*** Opening Selected passage ***

Posted by Larry Doyle on April 10, 2009 8:16 AM |

On a quiet Good Friday morning, brief reflection never hurts. In that spirit, I thought it may be worthwhile to go into the archives for our year-end piece 2008. This piece was originally published on December 29, 2008:

I thought about providing an outlook for 2009. I considered offering further opinions on Obama’s economic plans. Perhaps a review of the Bush economic program would be well received. Then yesterday, the lead editorial in my local newspaper asked “Where did the bailout money go?” I had my answer. In previous pieces I have touched upon why I thought there was a very good chance this money would not flow through the system. I hesitate to continue to refer back to my piece published on November 12th (The Wall St. Model is Broken…and Won’t Soon be Fixed), but for new readers I do firmly believe it is as good as anything I have read or seen in any publication in explaining how we find ourselves in our current position.

*** Closing Selected passage ***
*** Opening Extracted material ***

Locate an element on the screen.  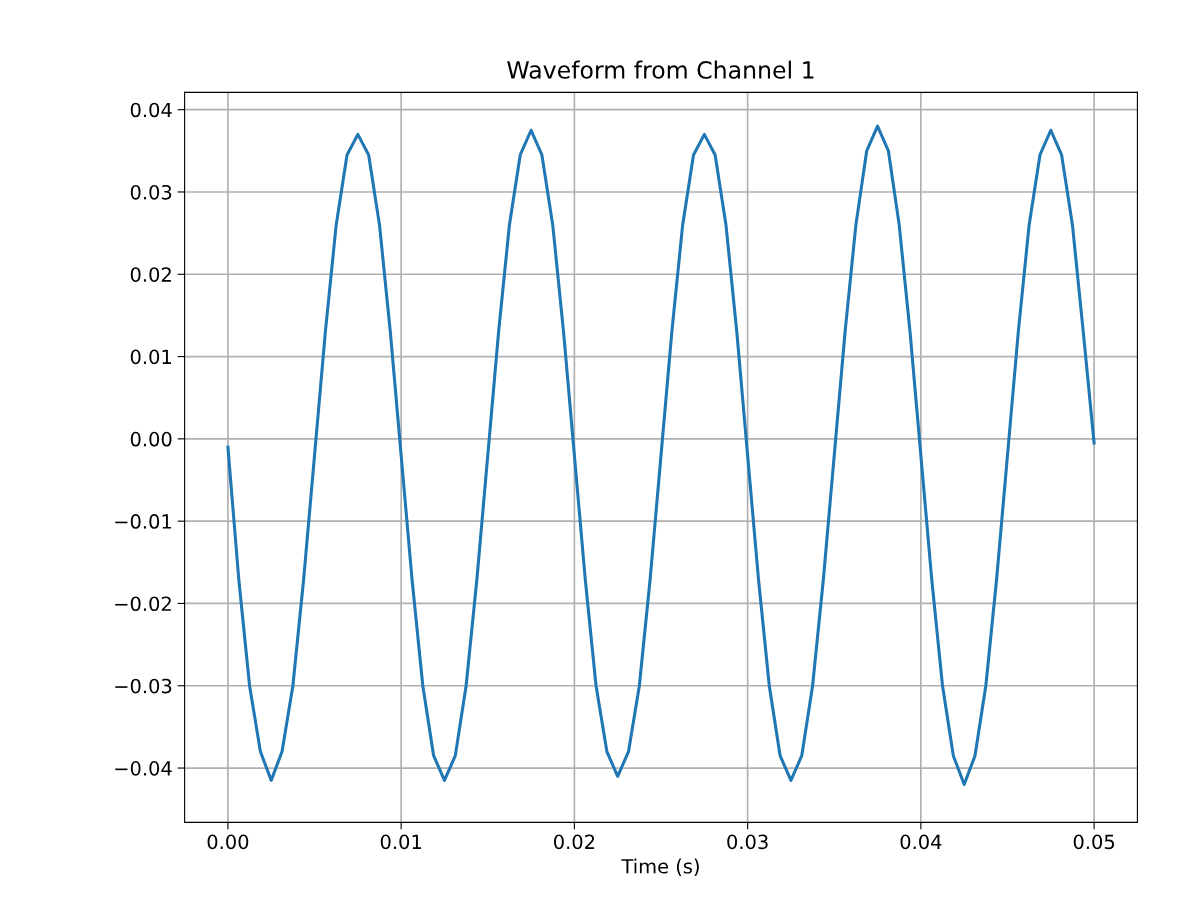
y-tick-label: −0.02 is located at coordinates (143, 604).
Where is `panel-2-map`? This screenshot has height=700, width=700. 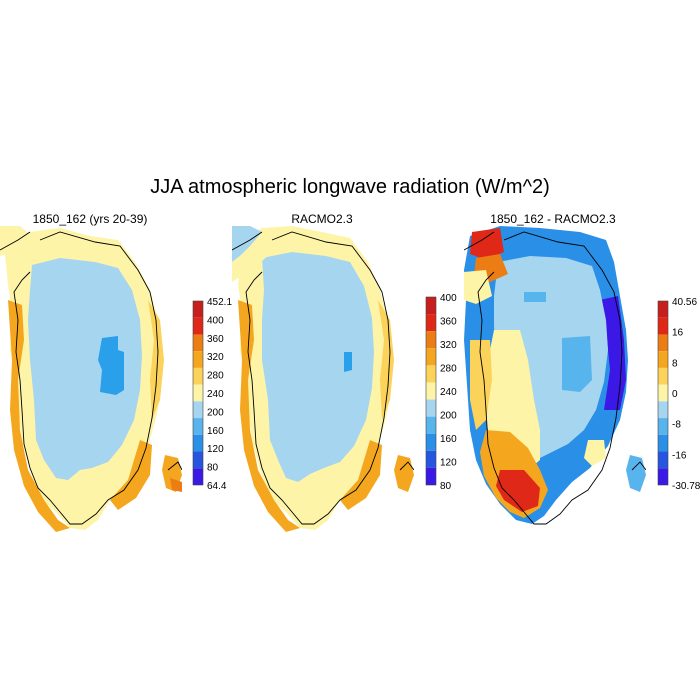 panel-2-map is located at coordinates (323, 379).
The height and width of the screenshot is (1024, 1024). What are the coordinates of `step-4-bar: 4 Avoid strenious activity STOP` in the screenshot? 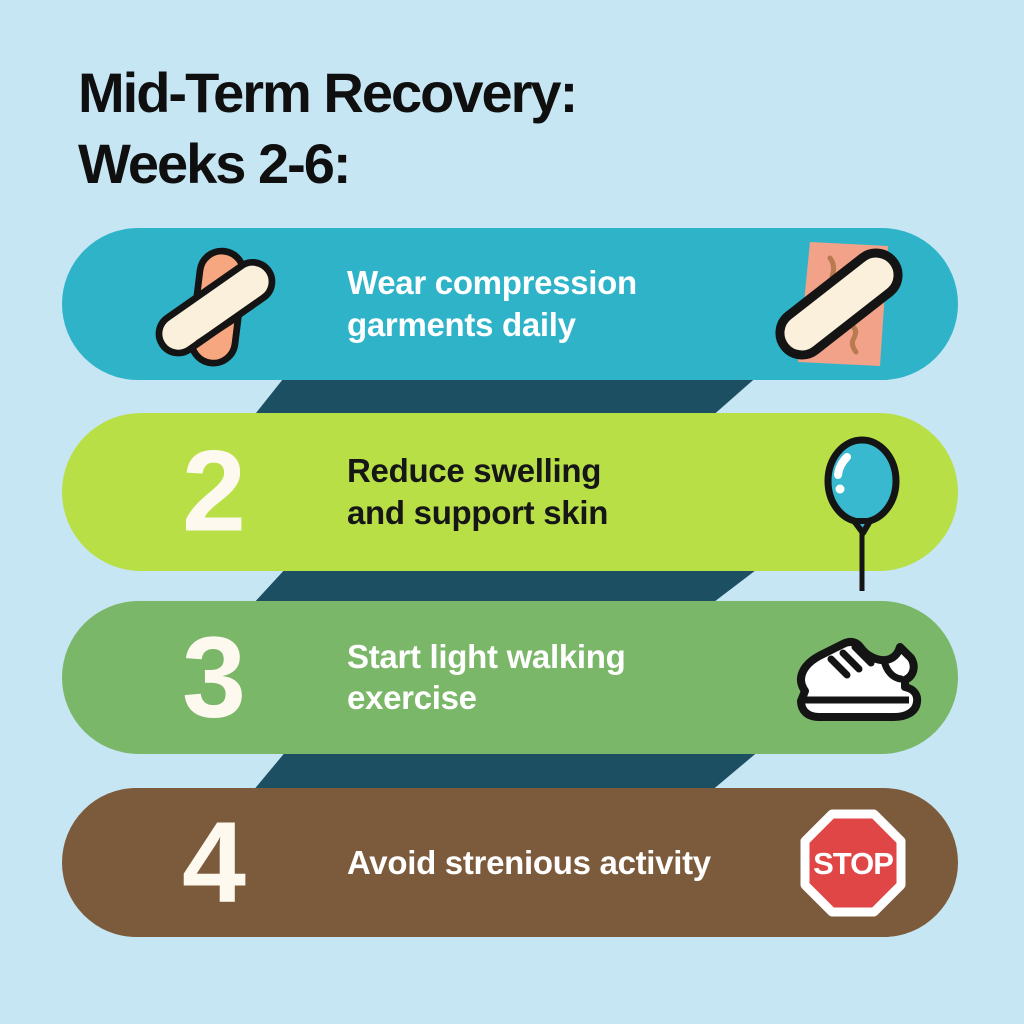 It's located at (510, 862).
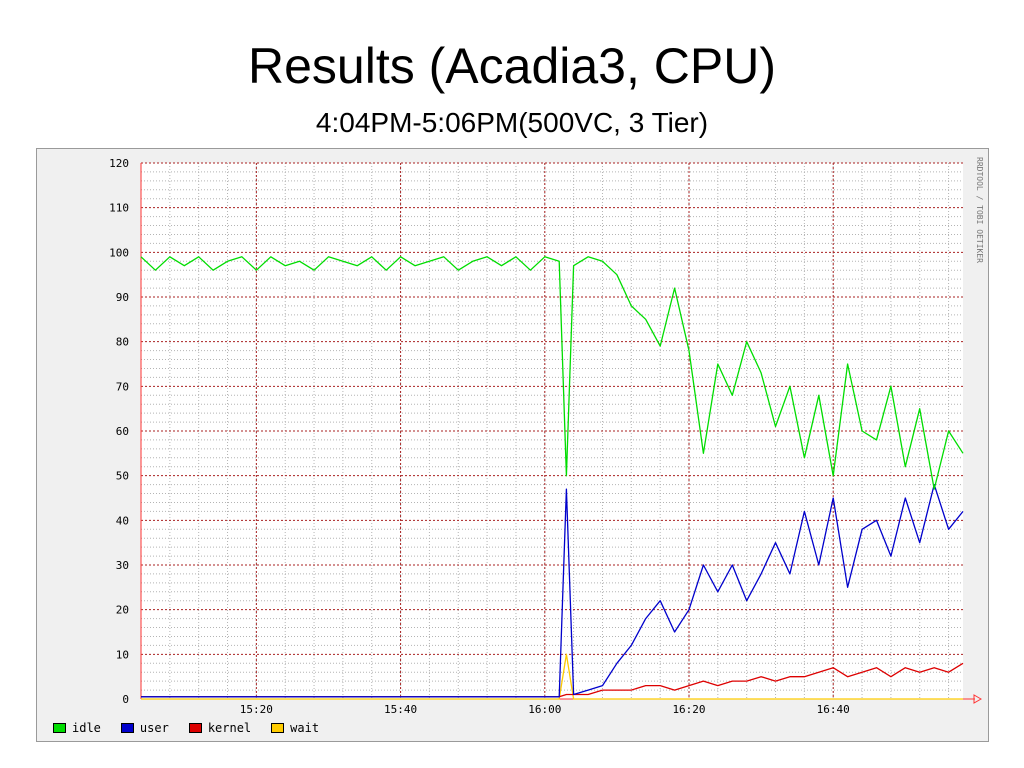  What do you see at coordinates (980, 210) in the screenshot?
I see `rrdtool-watermark: RRDTOOL / TOBI OETIKER` at bounding box center [980, 210].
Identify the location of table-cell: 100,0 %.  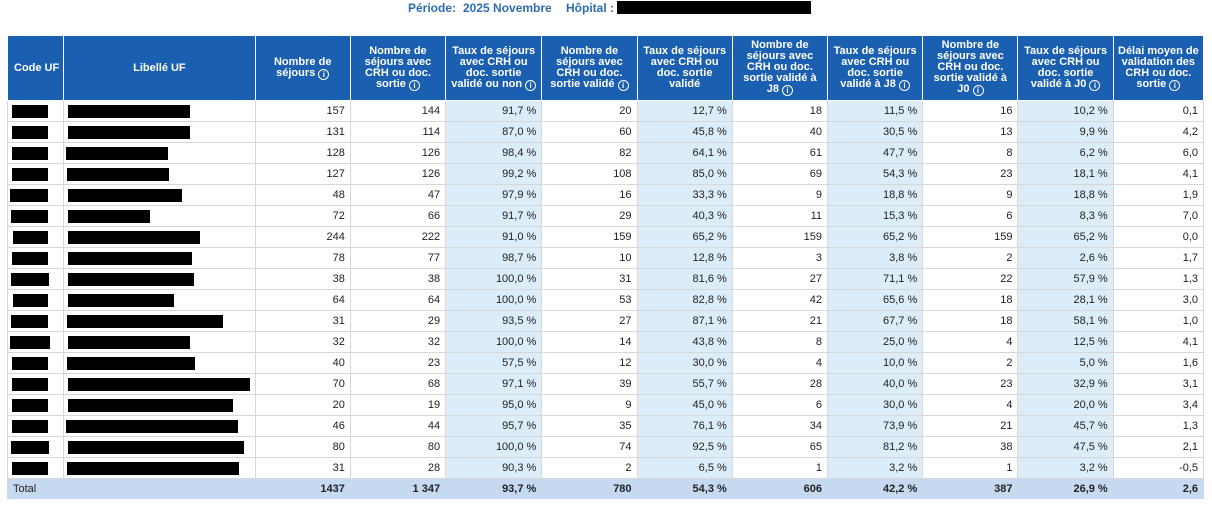
(494, 447).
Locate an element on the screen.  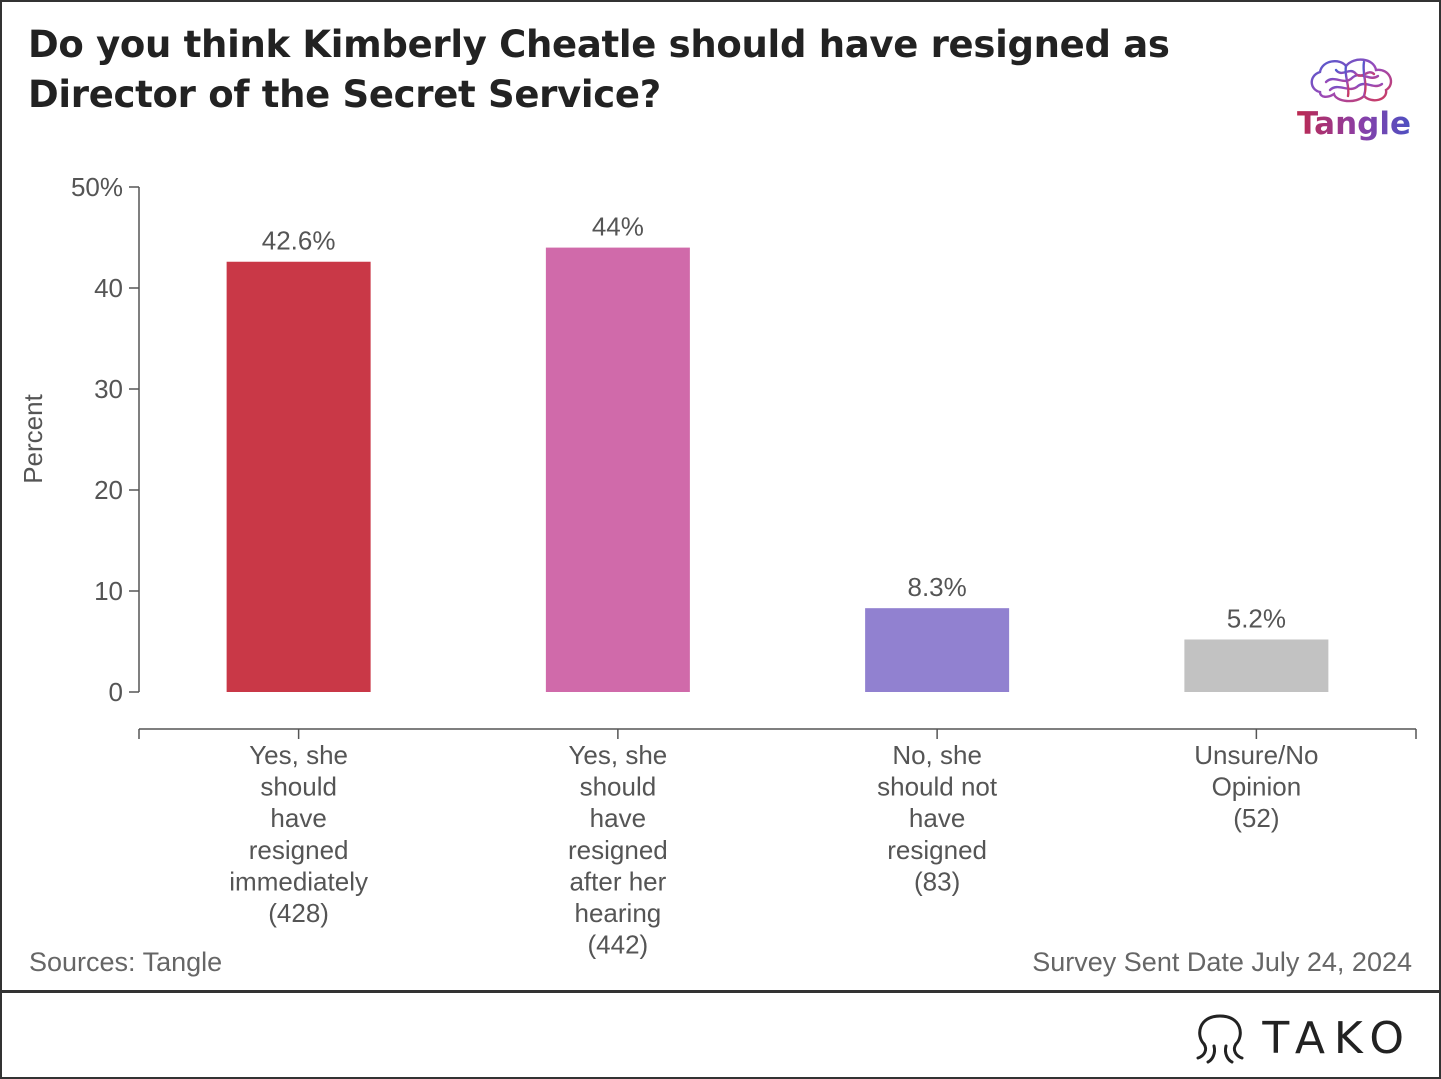
y-axis-title: Percent is located at coordinates (33, 438).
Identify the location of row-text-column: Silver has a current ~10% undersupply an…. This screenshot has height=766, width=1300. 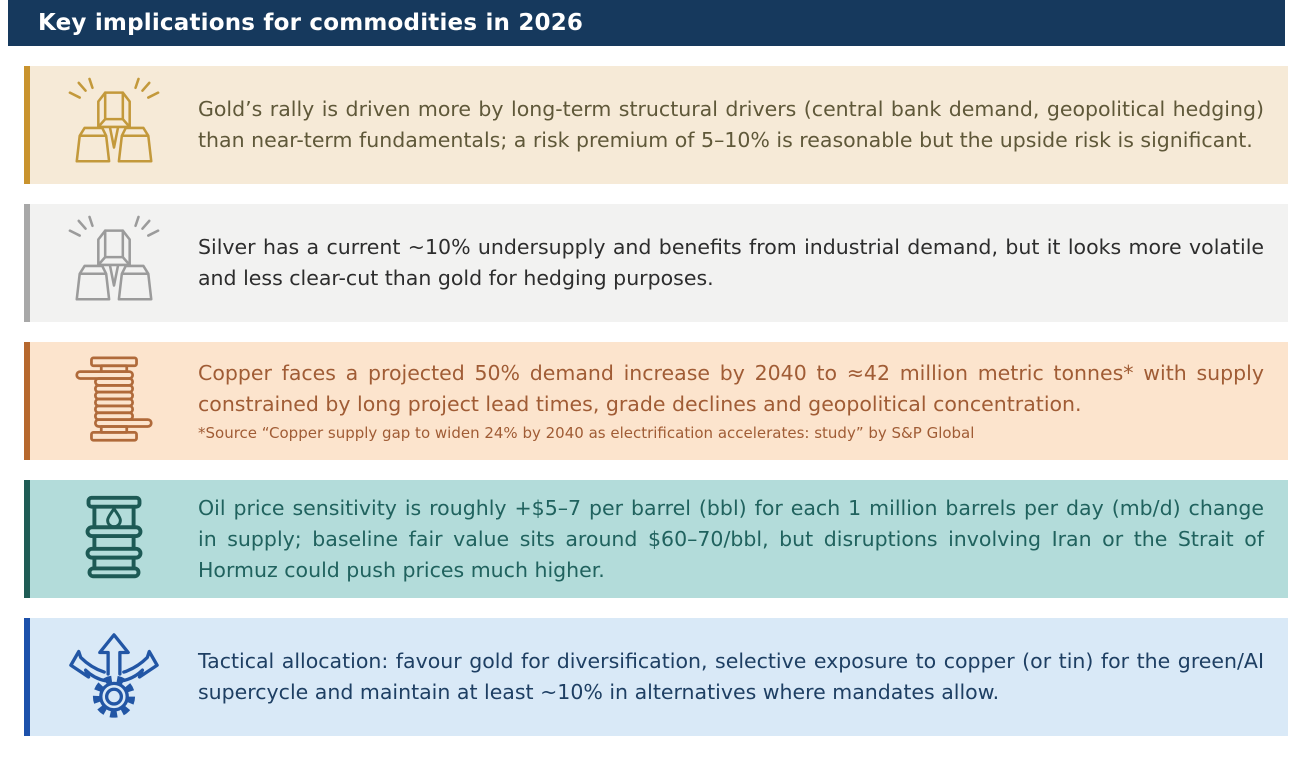
(743, 263).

*** Closing Extracted material ***

**Task set**.
**A)** Copy the part of the Good Friday post from "I thought about" to "our current position.".
**B)** Rewrite the rows from the line with "Identify the location of row-text-column: Silver" through the end of the rows, replacing "location" with "position" and keeping everything else the same. Leave the pictures out.
The post and the rows are unrelated pieces of material.

**Per-task outputs**.
**A)**
I thought about providing an outlook for 2009. I considered offering further opinions on Obama’s economic plans. Perhaps a review of the Bush economic program would be well received. Then yesterday, the lead editorial in my local newspaper asked “Where did the bailout money go?” I had my answer. In previous pieces I have touched upon why I thought there was a very good chance this money would not flow through the system. I hesitate to continue to refer back to my piece published on November 12th (The Wall St. Model is Broken…and Won’t Soon be Fixed), but for new readers I do firmly believe it is as good as anything I have read or seen in any publication in explaining how we find ourselves in our current position.

**B)**
Identify the position of row-text-column: Silver has a current ~10% undersupply an…. This screenshot has height=766, width=1300. 
(743, 263).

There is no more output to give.